Exercise goal: Gather from the listing below each line that includes the word "header", and copy it.

Dataset records:
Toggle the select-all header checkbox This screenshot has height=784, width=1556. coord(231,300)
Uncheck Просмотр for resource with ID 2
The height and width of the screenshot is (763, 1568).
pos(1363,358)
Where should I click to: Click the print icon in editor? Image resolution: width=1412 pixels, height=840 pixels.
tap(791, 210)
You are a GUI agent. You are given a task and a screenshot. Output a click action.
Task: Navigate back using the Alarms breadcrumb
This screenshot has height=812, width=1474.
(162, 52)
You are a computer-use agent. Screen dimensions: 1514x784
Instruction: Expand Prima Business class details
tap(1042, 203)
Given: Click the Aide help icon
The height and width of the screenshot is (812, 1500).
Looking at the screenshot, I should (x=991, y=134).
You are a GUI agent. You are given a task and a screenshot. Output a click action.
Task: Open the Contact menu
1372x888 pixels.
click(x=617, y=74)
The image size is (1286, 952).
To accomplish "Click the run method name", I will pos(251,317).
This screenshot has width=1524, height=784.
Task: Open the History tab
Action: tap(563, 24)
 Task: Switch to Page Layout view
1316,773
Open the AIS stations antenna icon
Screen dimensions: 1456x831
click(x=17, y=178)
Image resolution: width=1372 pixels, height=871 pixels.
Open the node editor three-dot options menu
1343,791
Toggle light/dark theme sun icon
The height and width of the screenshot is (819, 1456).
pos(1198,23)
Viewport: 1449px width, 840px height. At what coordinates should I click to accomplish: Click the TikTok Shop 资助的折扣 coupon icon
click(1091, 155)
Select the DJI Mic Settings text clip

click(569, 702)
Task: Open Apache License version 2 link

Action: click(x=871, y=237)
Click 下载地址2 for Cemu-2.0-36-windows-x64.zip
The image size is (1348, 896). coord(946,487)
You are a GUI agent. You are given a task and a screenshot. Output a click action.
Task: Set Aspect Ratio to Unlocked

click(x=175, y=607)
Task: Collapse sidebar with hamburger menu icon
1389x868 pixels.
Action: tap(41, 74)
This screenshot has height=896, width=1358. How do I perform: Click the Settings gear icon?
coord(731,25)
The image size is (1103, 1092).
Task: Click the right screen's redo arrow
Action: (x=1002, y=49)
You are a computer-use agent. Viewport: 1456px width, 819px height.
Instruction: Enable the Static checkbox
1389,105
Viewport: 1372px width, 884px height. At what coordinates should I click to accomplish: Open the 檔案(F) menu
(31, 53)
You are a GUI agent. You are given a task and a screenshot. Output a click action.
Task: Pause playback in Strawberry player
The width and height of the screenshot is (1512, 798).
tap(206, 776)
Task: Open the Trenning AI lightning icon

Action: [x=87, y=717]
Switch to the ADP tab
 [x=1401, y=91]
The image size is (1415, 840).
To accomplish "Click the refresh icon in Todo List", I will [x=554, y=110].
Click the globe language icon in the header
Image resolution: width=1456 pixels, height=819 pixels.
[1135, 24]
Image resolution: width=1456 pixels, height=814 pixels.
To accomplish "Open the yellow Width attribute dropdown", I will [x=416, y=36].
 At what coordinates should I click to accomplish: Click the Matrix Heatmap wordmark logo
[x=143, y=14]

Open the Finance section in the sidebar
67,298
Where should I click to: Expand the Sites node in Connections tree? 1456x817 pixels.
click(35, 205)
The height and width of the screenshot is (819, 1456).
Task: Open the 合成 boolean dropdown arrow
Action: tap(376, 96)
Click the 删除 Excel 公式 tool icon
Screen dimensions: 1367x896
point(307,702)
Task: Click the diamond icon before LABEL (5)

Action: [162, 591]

Exercise response:
Toggle the select-all header checkbox This screenshot has height=784, width=1556. coord(231,300)
Click the globe language icon in the header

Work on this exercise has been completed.